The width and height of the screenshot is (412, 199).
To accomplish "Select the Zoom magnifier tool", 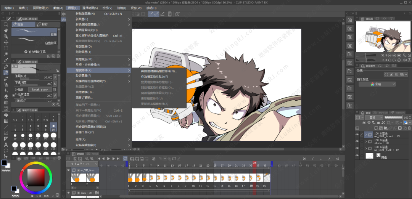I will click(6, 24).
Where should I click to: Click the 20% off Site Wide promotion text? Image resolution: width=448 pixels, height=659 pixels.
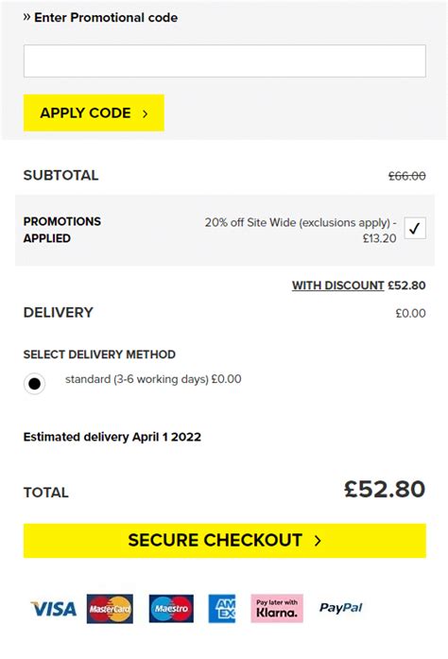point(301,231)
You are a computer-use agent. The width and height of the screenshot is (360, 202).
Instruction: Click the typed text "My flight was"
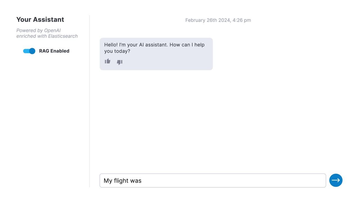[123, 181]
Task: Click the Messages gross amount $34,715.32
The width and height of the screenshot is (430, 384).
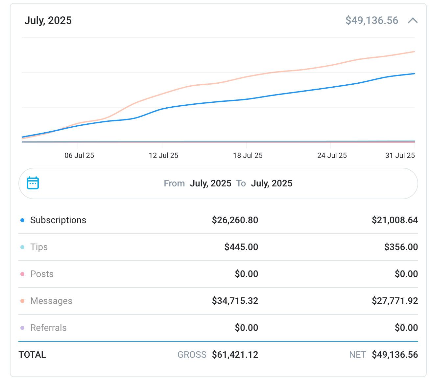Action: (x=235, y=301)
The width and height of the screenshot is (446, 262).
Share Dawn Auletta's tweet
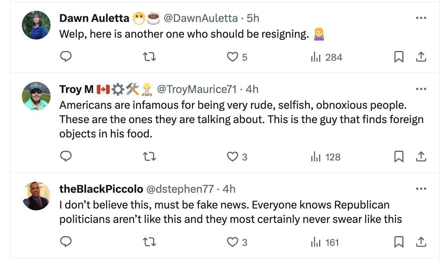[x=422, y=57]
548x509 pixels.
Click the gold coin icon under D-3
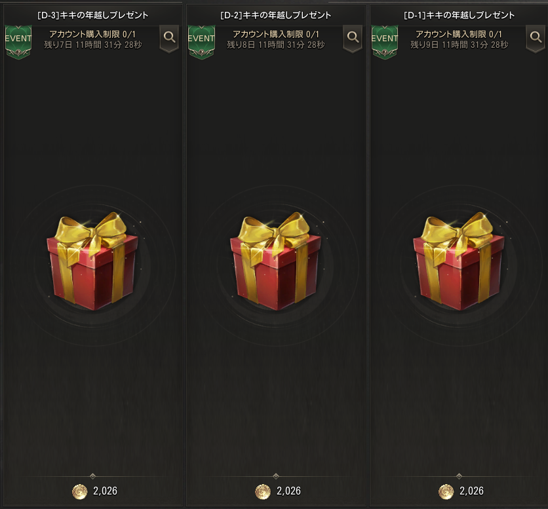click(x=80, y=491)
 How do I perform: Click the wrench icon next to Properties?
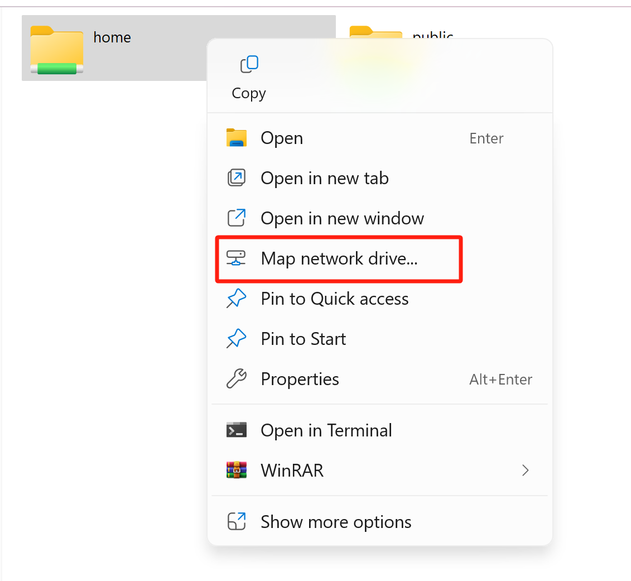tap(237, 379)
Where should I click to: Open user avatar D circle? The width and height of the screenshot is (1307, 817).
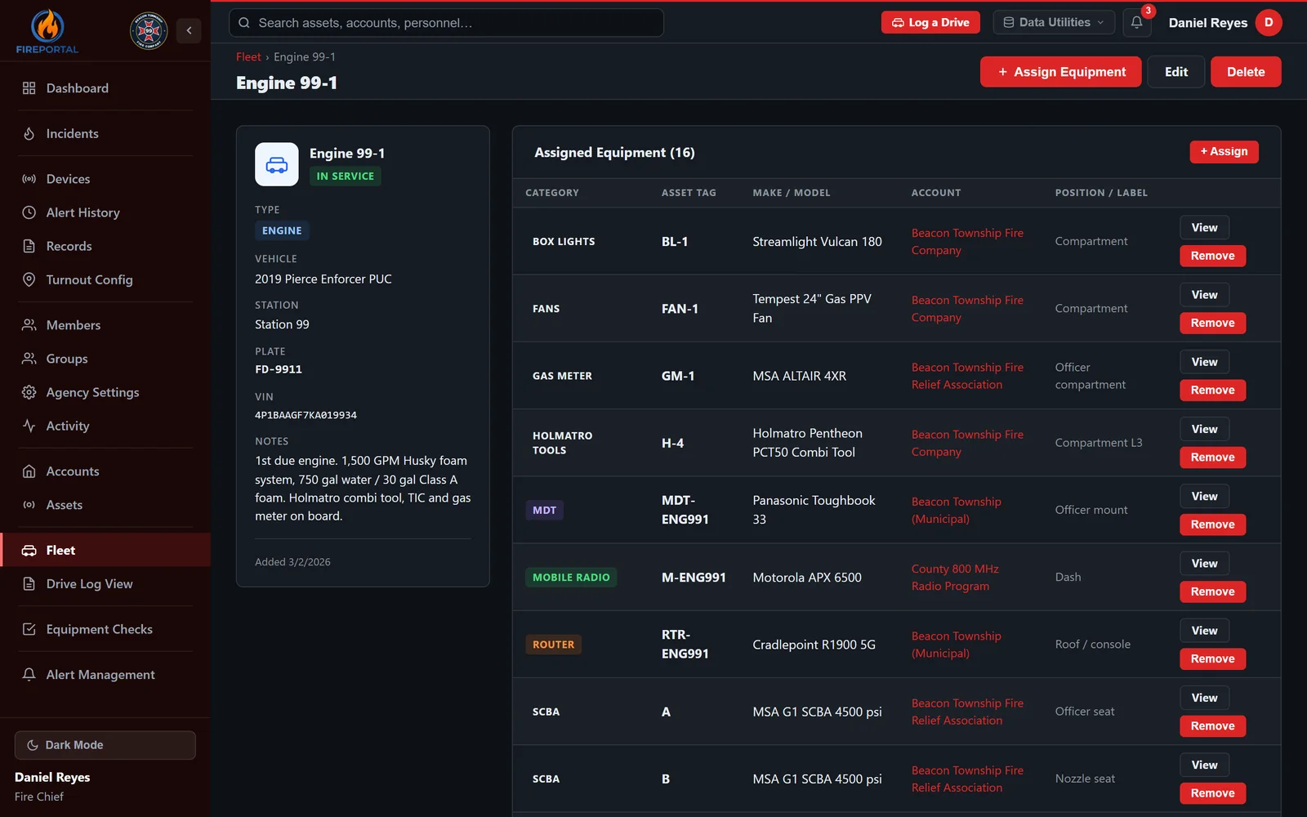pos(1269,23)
=======
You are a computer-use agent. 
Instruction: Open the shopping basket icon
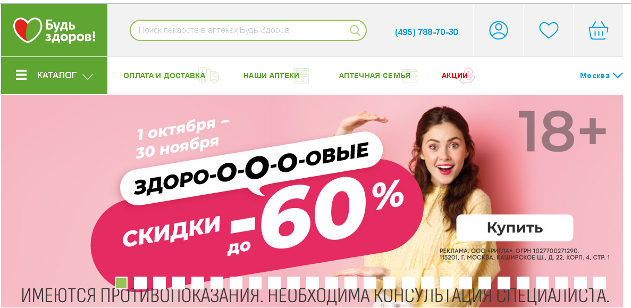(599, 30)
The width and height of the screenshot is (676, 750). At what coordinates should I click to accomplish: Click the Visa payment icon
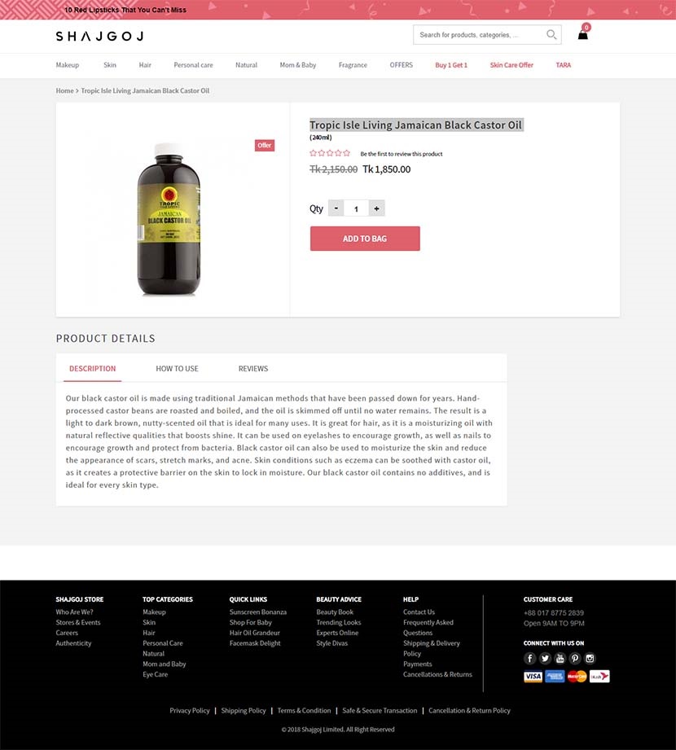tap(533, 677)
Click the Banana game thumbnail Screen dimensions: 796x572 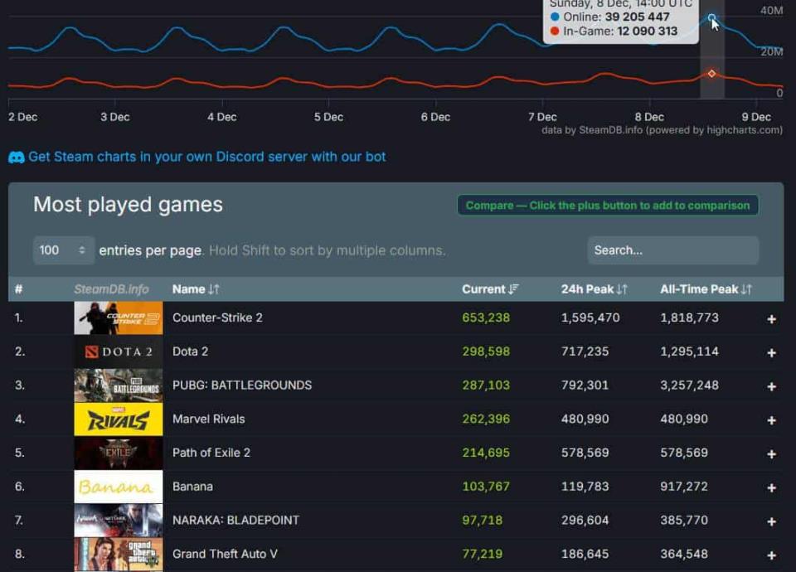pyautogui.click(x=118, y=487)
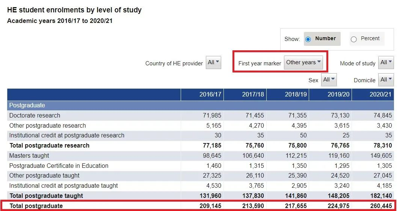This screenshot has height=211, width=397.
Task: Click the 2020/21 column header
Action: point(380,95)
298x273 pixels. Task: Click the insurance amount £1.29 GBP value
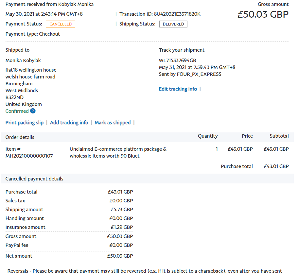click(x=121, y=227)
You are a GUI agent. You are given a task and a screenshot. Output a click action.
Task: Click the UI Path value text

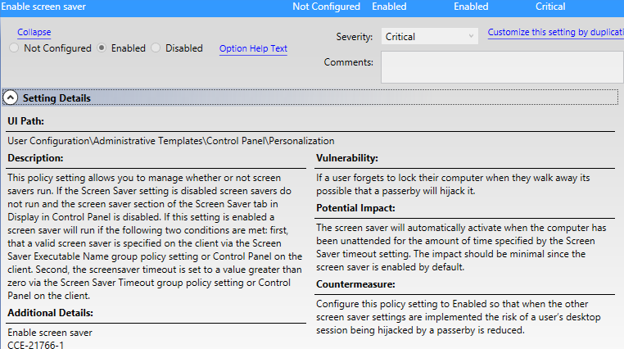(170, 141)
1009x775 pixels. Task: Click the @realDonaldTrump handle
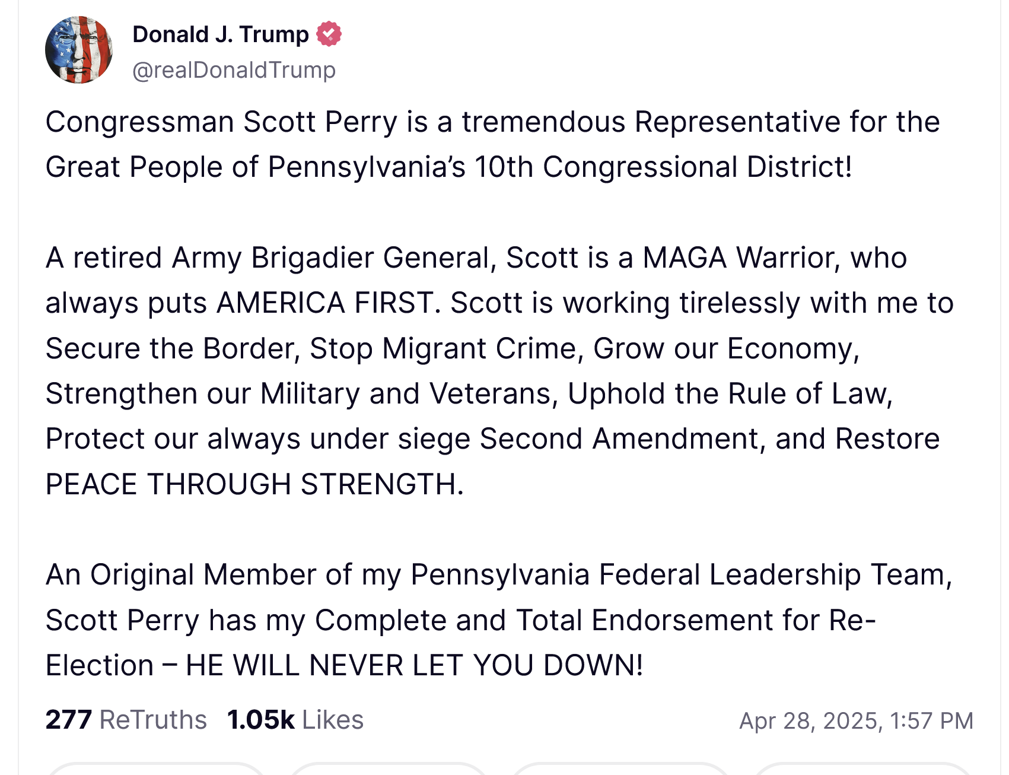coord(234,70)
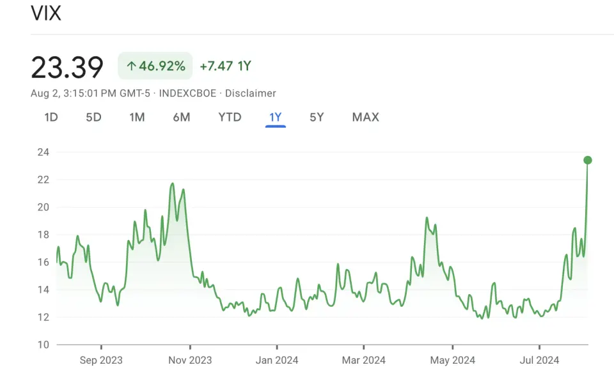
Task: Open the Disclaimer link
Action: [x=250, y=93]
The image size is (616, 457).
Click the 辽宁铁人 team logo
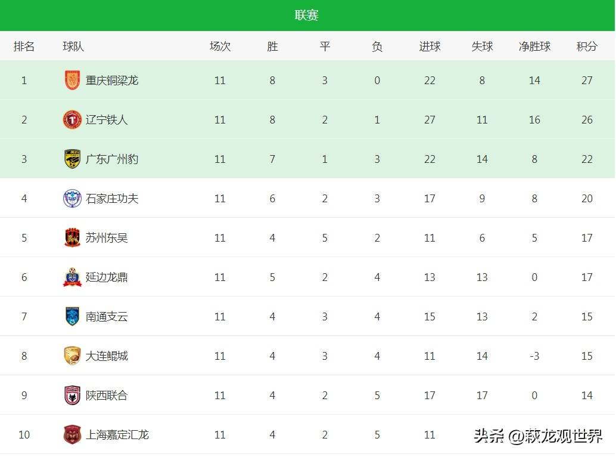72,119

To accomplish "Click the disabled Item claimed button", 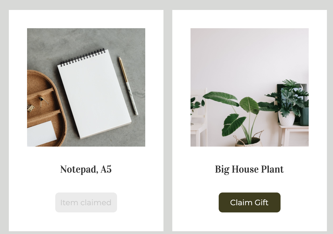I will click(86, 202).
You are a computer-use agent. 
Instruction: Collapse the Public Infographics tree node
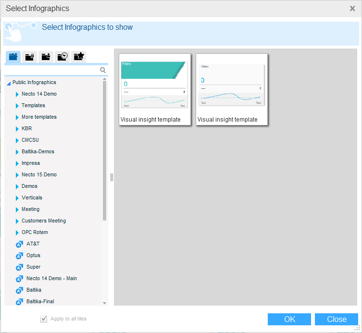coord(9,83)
=======
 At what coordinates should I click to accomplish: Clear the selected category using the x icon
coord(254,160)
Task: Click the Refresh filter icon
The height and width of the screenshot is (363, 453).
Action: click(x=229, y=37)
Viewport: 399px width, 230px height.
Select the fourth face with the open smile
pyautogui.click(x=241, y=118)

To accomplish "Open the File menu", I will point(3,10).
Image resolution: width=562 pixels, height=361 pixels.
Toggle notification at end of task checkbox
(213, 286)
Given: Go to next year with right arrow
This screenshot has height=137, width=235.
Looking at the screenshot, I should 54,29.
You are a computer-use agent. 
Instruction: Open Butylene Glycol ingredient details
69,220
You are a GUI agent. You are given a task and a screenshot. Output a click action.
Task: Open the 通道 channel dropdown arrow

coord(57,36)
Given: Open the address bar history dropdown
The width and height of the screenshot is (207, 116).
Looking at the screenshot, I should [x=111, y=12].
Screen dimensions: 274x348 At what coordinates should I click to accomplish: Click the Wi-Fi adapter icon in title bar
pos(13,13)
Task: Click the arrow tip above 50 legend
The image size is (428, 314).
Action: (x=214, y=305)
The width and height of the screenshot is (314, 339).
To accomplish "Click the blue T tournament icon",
=======
▶ REQUIREMENT
In the listing above, locate the line containing "Given: Go to next year with right arrow" and the line containing "blue T tournament". Extract those two lines and every line between them, exactly as written, and only those.

▶ ANSWER BOX
Given: Go to next year with right arrow
This screenshot has height=137, width=235.
Looking at the screenshot, I should 54,29.
You are a computer-use agent. 
Instruction: Open Butylene Glycol ingredient details
69,220
You are a GUI agent. You are given a task and a screenshot. Output a click action.
Task: Open the 通道 channel dropdown arrow

coord(57,36)
Given: Open the address bar history dropdown
The width and height of the screenshot is (207, 116).
Looking at the screenshot, I should [x=111, y=12].
Screen dimensions: 274x348 At what coordinates should I click to accomplish: Click the Wi-Fi adapter icon in title bar
pos(13,13)
Task: Click the arrow tip above 50 legend
The image size is (428, 314).
Action: (x=214, y=305)
The width and height of the screenshot is (314, 339).
To accomplish "Click the blue T tournament icon",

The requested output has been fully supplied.